Brian Foster <bfoster@xxxxxxxxxx> · Thu, 20 Aug 2015 12:25:29 -0400

On Thu, Aug 20, 2015 at 08:44:53AM +1000, Dave Chinner wrote:
> On Wed, Aug 19, 2015 at 02:39:05PM -0400, Brian Foster wrote:
> > Hi all,
> > 
> > Here's another issue I've run into from recent log recovery testing...
> > 
> > Many on-disk data structures for v5 filesystems have the LSN from the
> > last modification stamped the associated header. As of the following
> > commit, log recovery compares the recovery item LSN against the LSN of
> > the on-disk structure to avoid restoration of stale contents:
> > 
> >   50d5c8d xfs: check LSN ordering for v5 superblocks during recovery
> > 
> > This presumably addresses some problems where recovery of the stale
> > contents leads to CRC failure. The problem here is that xfs_repair
> > clears the log (even when the fs is clean) and resets the current LSN on
> > the next mount. This creates a situation where logging is ineffective
> > for any structure that has not yet been modified since the current LSN
> > was reset.
> 
> Well, that was a bit of an oversight...
> 
> ....
> 
> > 
> > The larger question is how to resolve this problem?

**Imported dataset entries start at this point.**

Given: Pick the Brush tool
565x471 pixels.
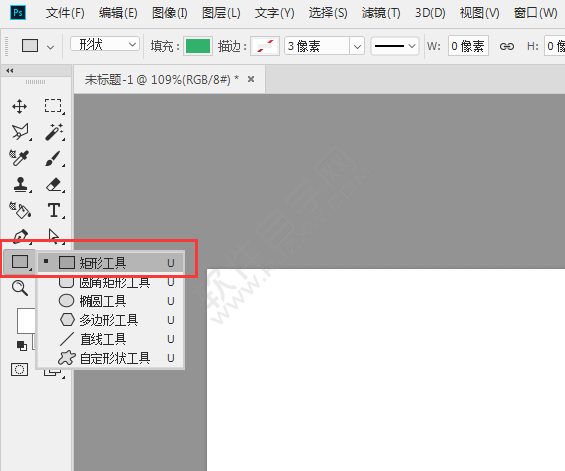Looking at the screenshot, I should 53,158.

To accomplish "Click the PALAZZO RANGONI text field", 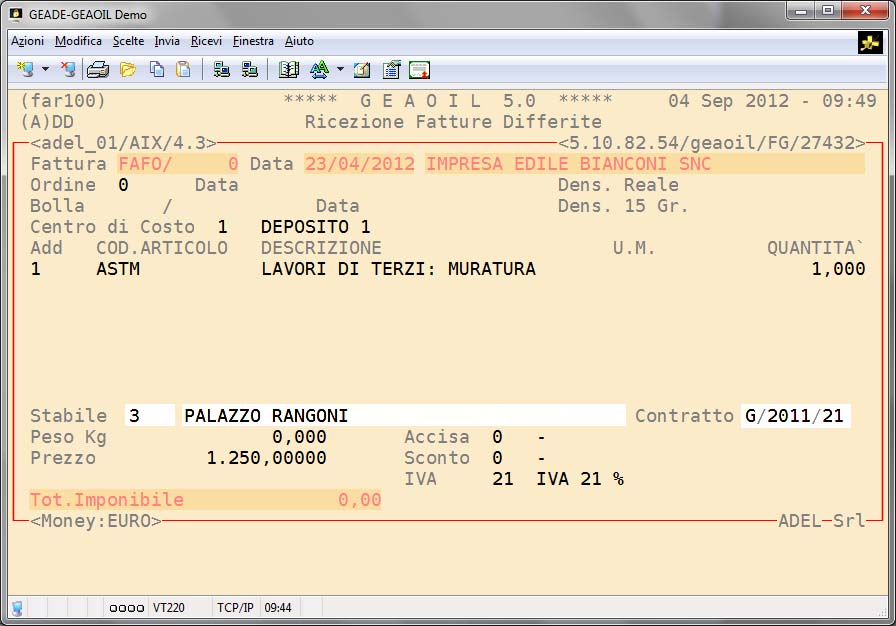I will 400,416.
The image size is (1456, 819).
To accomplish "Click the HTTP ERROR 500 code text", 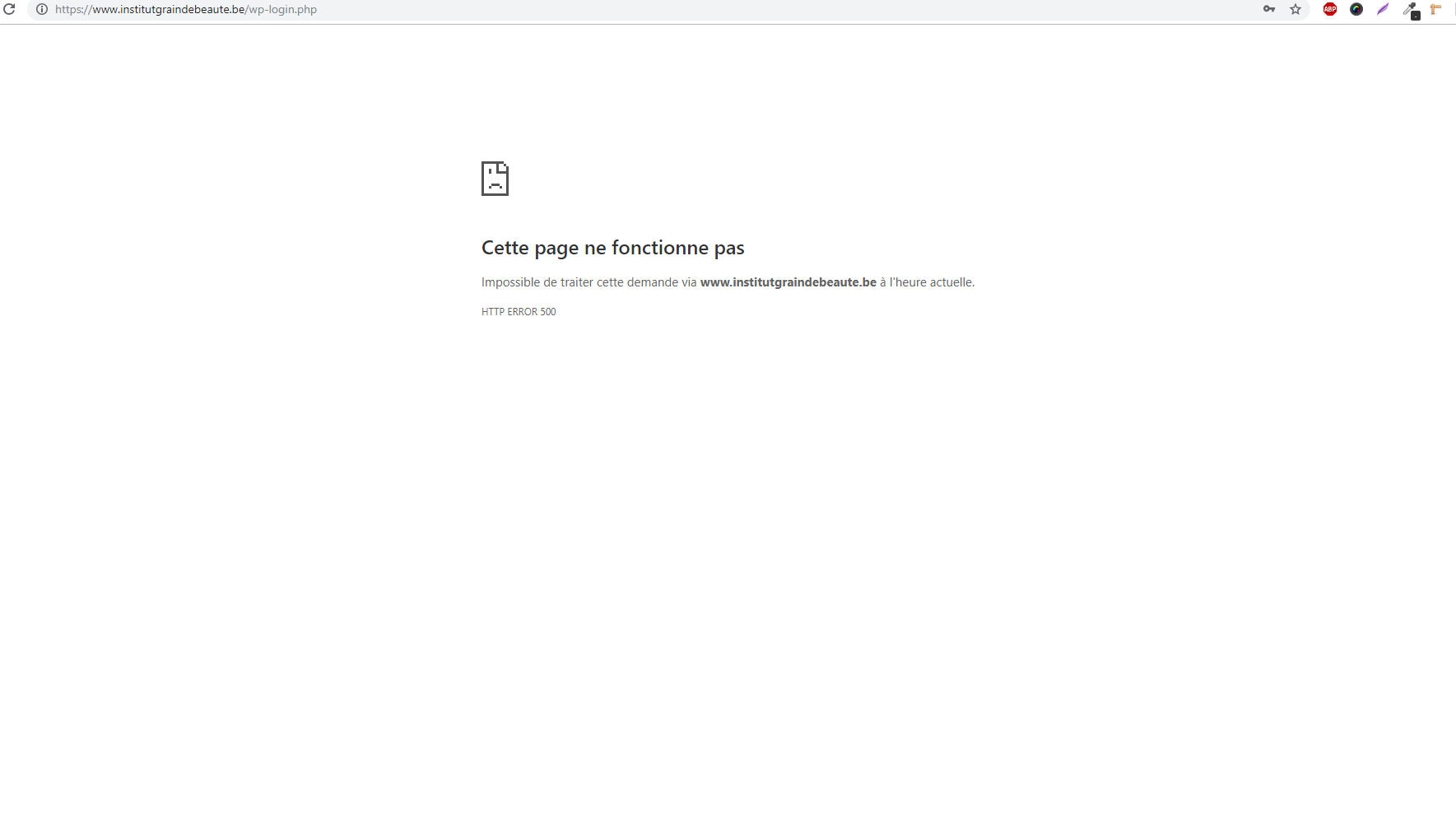I will (519, 312).
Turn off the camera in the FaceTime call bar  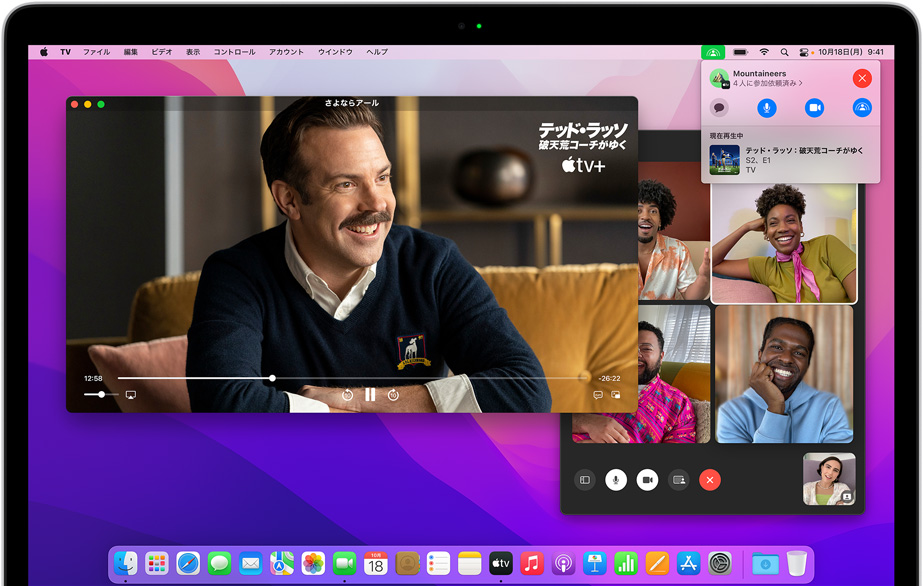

I don't think this
> > is something that is ultimately addressed in xfs_repair. Even if we
> > stopped clearing the log, that doesn't help users who might have had to
> > forcibly zero the log to recover a filesystem. Another option in theory
> > might be to unconditionally reset the LSN of everything on disk, but
> > that sounds like overkill just to preserve the current kernel
> > workaround.
> 
> Well, it's relatively easy to detect a log that has been zeroed if
> the cycle count is more than a cycle or two lower than the LSN in
> important metadata, but I'm not sure we can reliably detect that.
> 
> > It sounds more to me that we have to adjust this behavior on the kernel
> > side. That said, the original commit presumably addresses some log
> > recovery shutdown problems that we do not want to reintroduce. I haven't
> > yet wrapped my head around what that original problem was, but I wanted
> > to get this reported. If the issue was early buffer I/O submission,
> > perhaps we need a new mechanism to defer this I/O submission until a
> > point that CRC verification is expected to pass (or otherwise generate a
> > filesystem error)? Or perhaps do something similar with CRC
> > verification? Any other thoughts, issues or things I might have missed
> > here?
> 
> The issue that the LSN ordering fixes is that of unsynchronised
> recovery of different log records that contain the same objects.
> e.g. ordering of inode chunk allocation (in buffers) vs inode object
> modification (in inode items). v4 filesystems have a serious problem
> where inode chunk allocation can be run after the inode item
> modifications, resulting in recovery "losing" file size updates that
> sync flushed to the log.
> 

Hmm, so I would have expected these kind of operations to generally
occur in order. I'm clearly still missing some context on the overall
log item lifecycle to understand how this might occur.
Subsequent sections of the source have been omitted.